▶ **Source document**:
####################
Towards Greater Software Sustainability

Research is reliant on software and computational methods. Yet, software developed across different disciplines has only recently been discussed in terms of its intellectual contributions and its status as a scholarly research output. In contrast, data's profile has increased in academia due to research data management roles, Data Management Plans (DMPs), data curation protocols, and the FAIR principles and more generally due to discussions of "big data", data journalism, and data science. In comparison, software has lagged in terms of recognition, policy, and professional roles specifically aimed at software curation and preservation, both in and out of the library field. The source code behind software, however, can be viewed as an entry point—one necessary for making visible otherwise inaccessible information. This blog post discusses what (and who) is moving the conversation on the recognition of software as a form of knowledge production and highlights some interesting groups and organizations that are actively building communities of practice around software sustainability and preservation.
####################
▶ **Information shown**:
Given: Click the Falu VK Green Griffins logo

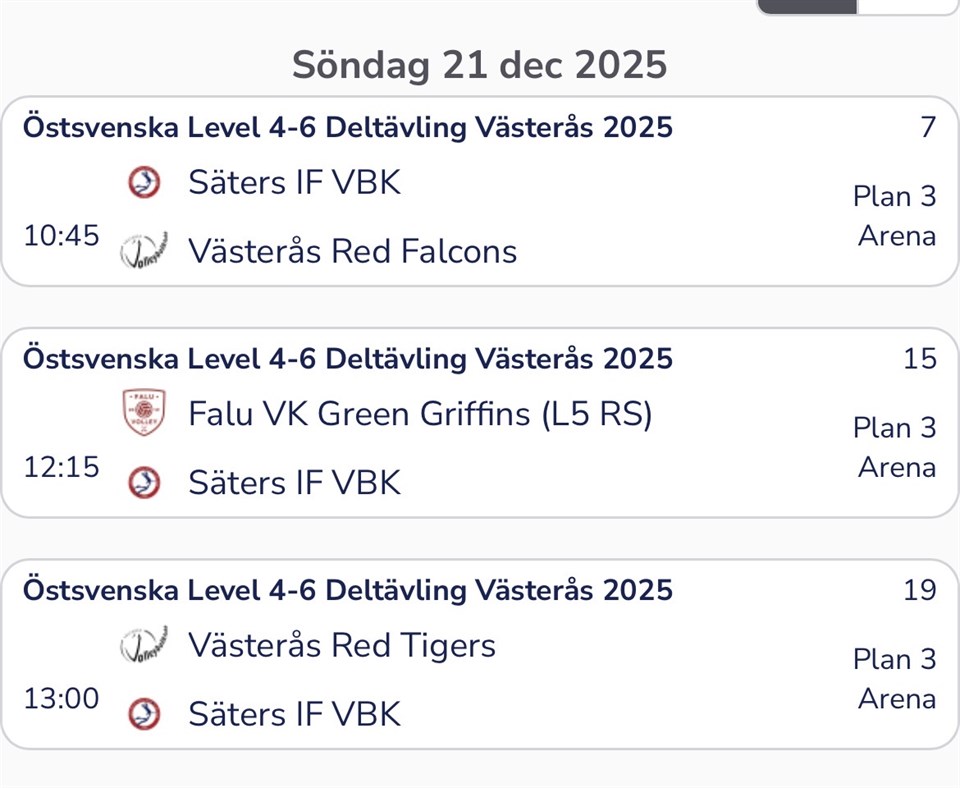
####################
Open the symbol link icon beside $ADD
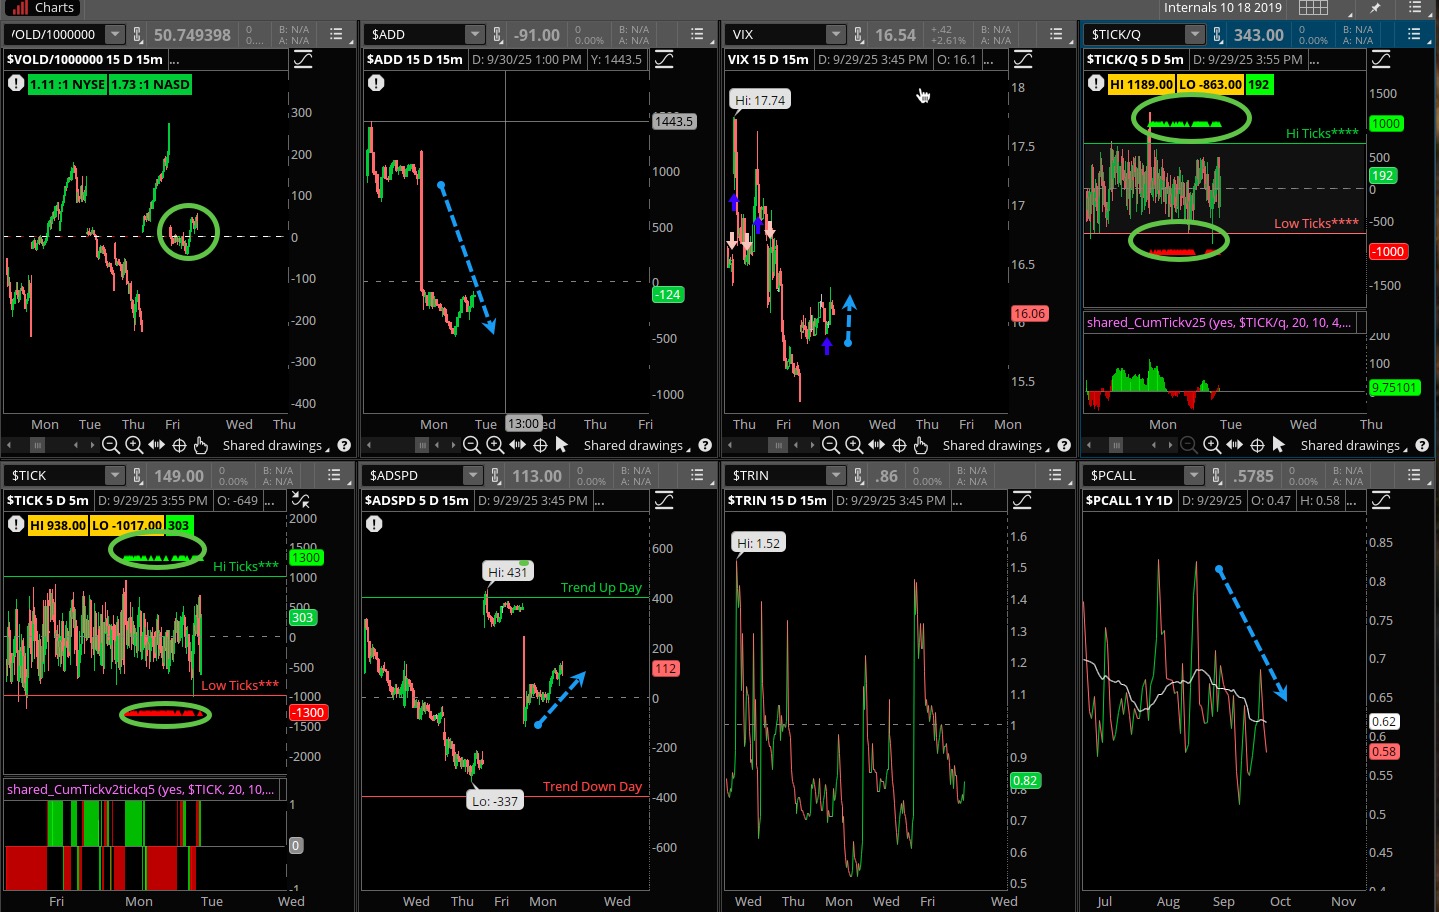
####################
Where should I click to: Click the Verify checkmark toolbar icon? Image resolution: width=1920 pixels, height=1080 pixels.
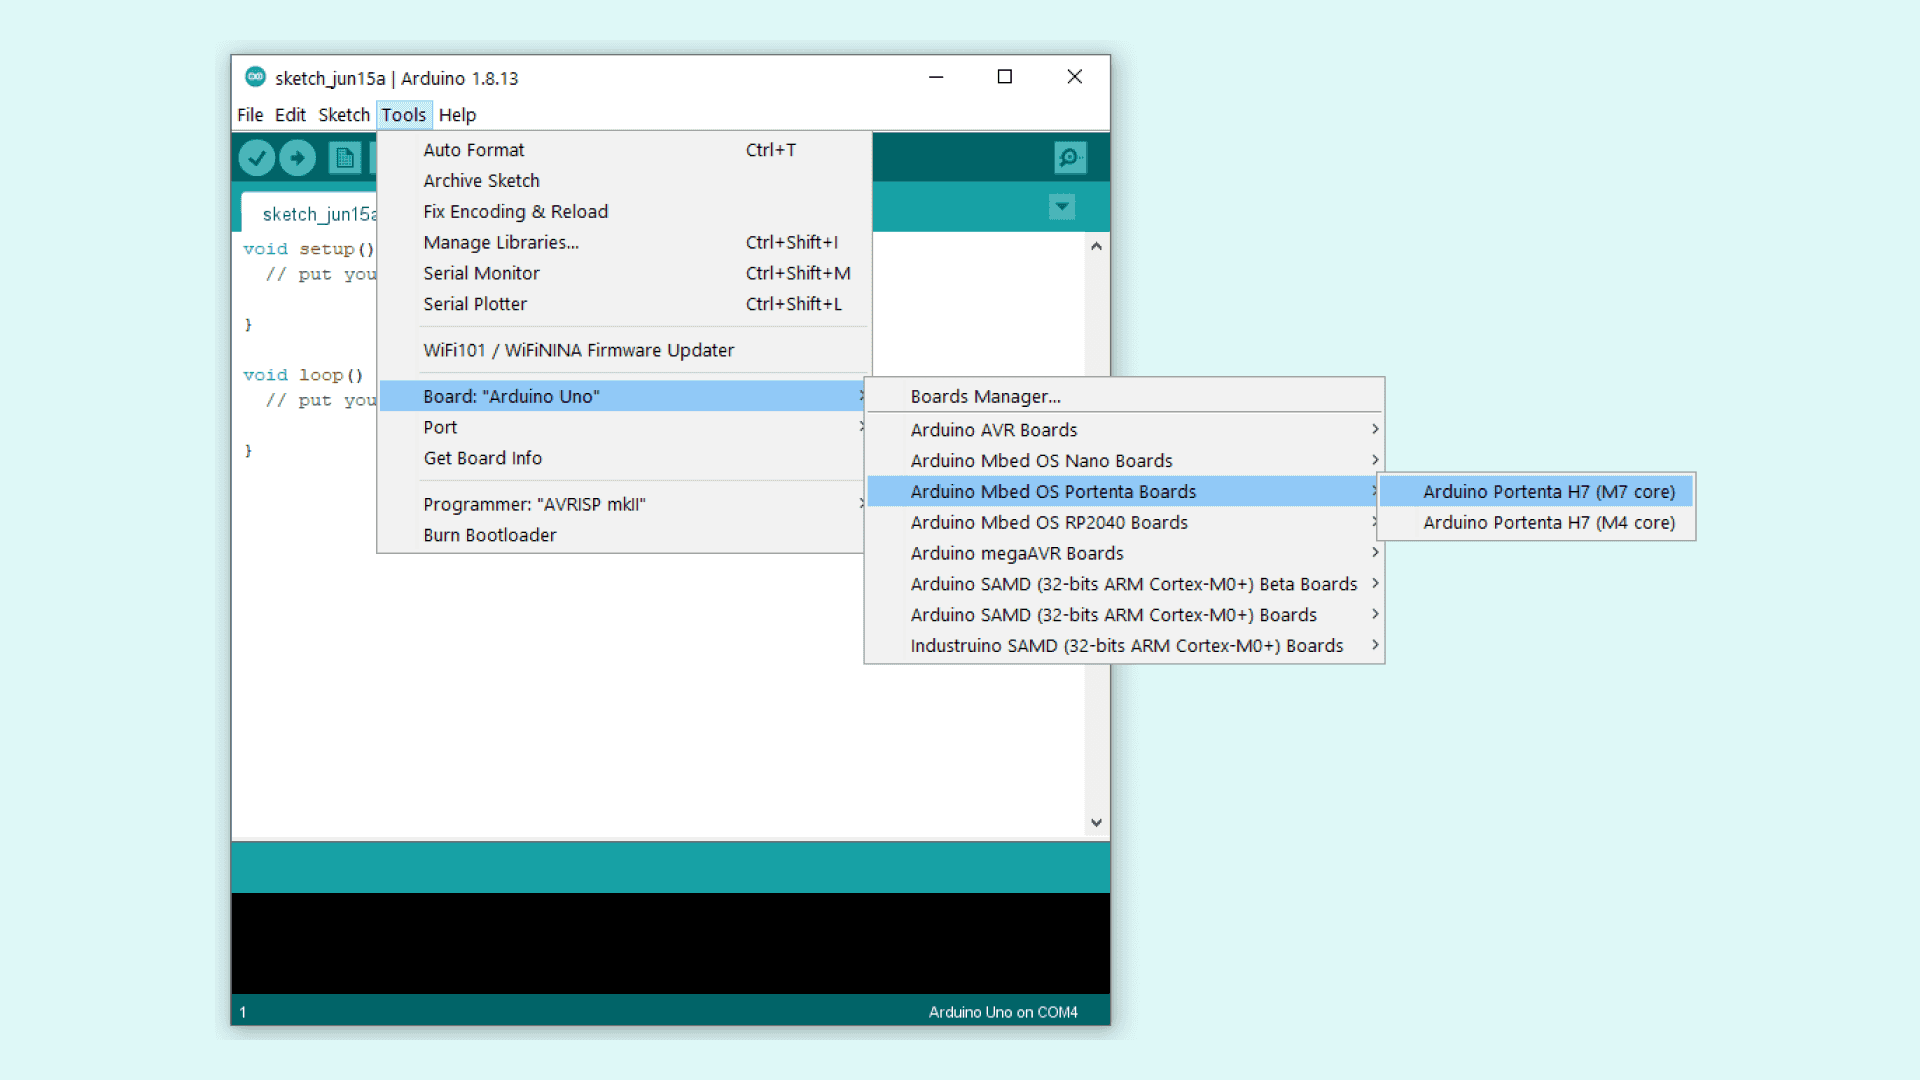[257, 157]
####################
▶ **To do**: According to the passage on software sustainability, what can the source code behind software be viewed as? The material is separate from the passage on software sustainability.

▶ **Written response**: An entry point necessary for making visible otherwise inaccessible information.